NFL Exhibition and College Football
by Bovada Sportsbook

NFL Exhibition has increased in handle dramatically in recent years. It used to be that the only bettors this time of year were professionals trying to catch a few early wins using information from sources that bookmakers may not have access to. Sharp bettors would listen to local radio broadcasts, read local papers, etc. in an effort to find out how long certain key players would be in the game and bet before the books found out. Now, this information is given willingly by coaches at press conferences and spread across the Internet so quickly that there is little time for anyone to take advantage of it.
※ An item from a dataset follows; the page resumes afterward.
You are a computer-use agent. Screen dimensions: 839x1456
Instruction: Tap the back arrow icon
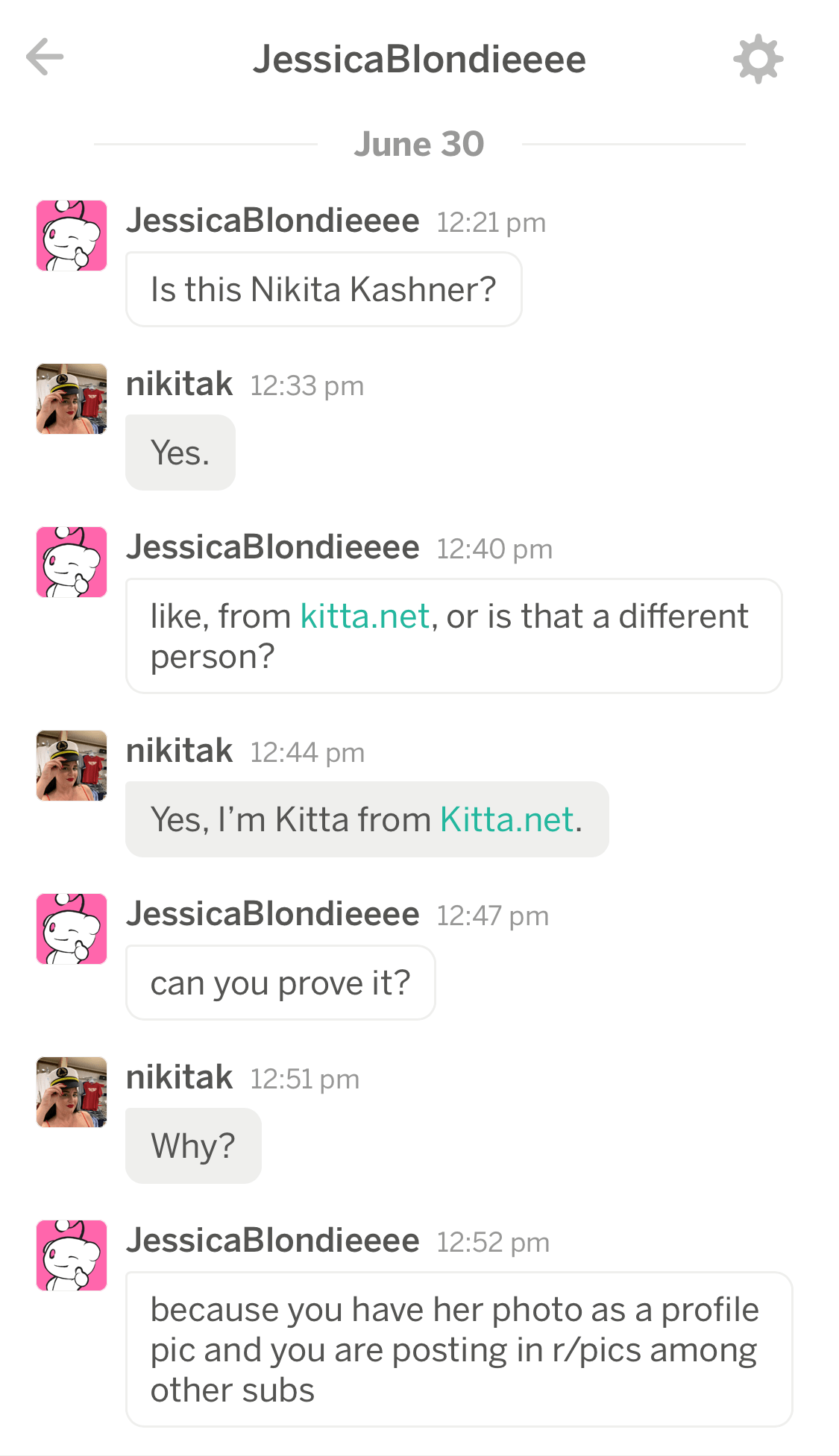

The result of the wide distribution of this information is a huge increase in the number of people betting on these games. I think betting has made football more exciting for a lot of fans and for them, September is just too far away!

Anyways, with respect to using preseason football to judge regular season success, I pay very little attention to wins and losses, as a lot of that has to do with politics. If a team had a great year, has brought back the same starters and coaches, and has sold out their season tickets, then they really have no reason to have to win their exhibition games. For those teams, the preseason is a time for the starters to run a few plays to work on their timing, work on some new formations, or to evaluate draft picks to build depth on the bench. For teams that struggled last year, or have new starters/coaches, and have loads of tickets left, the preseason takes on a more important role. Going 4-0 or 3-1 might help build confidence for fans (and ownership) and coaches in these situations make more of an attempt to win. Thus a 4-0 preseason team could very easily be worse than the squad that goes 0-4 in their exhibition games. Keep this in mind when you are betting preseason or looking to extrapolate exhibition results across a 16-game schedule.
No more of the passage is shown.